WHAT IS EXPECTED:
Write the listing out again verbatim, leaving nothing out.

AVAILABLE DATA:

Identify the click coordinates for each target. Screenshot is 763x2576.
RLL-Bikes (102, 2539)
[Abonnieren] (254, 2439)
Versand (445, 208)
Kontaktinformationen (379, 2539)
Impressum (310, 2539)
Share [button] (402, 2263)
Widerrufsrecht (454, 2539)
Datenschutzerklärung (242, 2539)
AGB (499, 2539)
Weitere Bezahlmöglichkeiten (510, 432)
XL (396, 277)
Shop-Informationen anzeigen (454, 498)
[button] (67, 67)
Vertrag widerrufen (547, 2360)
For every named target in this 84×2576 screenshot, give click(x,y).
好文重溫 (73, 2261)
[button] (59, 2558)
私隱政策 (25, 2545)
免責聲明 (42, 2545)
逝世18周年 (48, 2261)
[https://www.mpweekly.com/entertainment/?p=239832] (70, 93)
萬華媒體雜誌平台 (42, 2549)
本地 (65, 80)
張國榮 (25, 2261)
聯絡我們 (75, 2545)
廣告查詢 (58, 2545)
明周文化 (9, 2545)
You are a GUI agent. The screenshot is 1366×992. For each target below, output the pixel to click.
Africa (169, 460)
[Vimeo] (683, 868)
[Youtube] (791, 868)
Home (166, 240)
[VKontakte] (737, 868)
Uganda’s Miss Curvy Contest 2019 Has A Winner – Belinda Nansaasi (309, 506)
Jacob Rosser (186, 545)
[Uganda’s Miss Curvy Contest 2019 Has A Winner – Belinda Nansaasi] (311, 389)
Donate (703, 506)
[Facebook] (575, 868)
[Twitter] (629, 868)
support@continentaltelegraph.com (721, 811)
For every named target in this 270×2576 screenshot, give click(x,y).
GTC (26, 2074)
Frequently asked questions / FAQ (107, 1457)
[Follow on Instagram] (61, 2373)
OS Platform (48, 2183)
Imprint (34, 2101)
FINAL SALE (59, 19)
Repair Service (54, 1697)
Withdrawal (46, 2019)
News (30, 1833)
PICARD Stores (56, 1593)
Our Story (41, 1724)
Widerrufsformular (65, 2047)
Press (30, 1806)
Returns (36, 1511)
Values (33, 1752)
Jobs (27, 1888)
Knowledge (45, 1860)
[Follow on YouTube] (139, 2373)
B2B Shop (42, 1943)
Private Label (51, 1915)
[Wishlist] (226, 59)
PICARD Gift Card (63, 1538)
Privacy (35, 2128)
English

RESPONSE BELOW:
Identify the click coordinates for each target. Screenshot is 763x2576.
RLL-Bikes (102, 2539)
[Abonnieren] (254, 2439)
Versand (445, 208)
Kontaktinformationen (379, 2539)
Impressum (310, 2539)
Share [button] (402, 2263)
Widerrufsrecht (454, 2539)
Datenschutzerklärung (242, 2539)
AGB (499, 2539)
Weitere Bezahlmöglichkeiten (510, 432)
XL (396, 277)
Shop-Informationen anzeigen (454, 498)
[button] (67, 67)
Vertrag widerrufen (547, 2360)
For every named target in this 84×2576 screenshot, give click(x,y).
好文重溫 (73, 2261)
[button] (59, 2558)
私隱政策 (25, 2545)
免責聲明 (42, 2545)
逝世18周年 (48, 2261)
[https://www.mpweekly.com/entertainment/?p=239832] (70, 93)
萬華媒體雜誌平台 (42, 2549)
本地 (65, 80)
張國榮 (25, 2261)
聯絡我們 (75, 2545)
廣告查詢 (58, 2545)
明周文化 (9, 2545)
You are a GUI agent. The screenshot is 1366×992. For each target below, output the pixel to click.
Africa (169, 460)
[Vimeo] (683, 868)
[Youtube] (791, 868)
Home (166, 240)
[VKontakte] (737, 868)
Uganda’s Miss Curvy Contest 2019 Has A Winner – Belinda Nansaasi (309, 506)
Jacob Rosser (186, 545)
[Uganda’s Miss Curvy Contest 2019 Has A Winner – Belinda Nansaasi] (311, 389)
Donate (703, 506)
[Facebook] (575, 868)
[Twitter] (629, 868)
support@continentaltelegraph.com (721, 811)
For every named target in this 270×2576 screenshot, give click(x,y).
GTC (26, 2074)
Frequently asked questions / FAQ (107, 1457)
[Follow on Instagram] (61, 2373)
OS Platform (48, 2183)
Imprint (34, 2101)
FINAL SALE (59, 19)
Repair Service (54, 1697)
Withdrawal (46, 2019)
News (30, 1833)
PICARD Stores (56, 1593)
Our Story (41, 1724)
Widerrufsformular (65, 2047)
Press (30, 1806)
Returns (36, 1511)
Values (33, 1752)
Jobs (27, 1888)
Knowledge (45, 1860)
[Follow on YouTube] (139, 2373)
B2B Shop (42, 1943)
Private Label (51, 1915)
[Wishlist] (226, 59)
PICARD Gift Card (63, 1538)
Privacy (35, 2128)
English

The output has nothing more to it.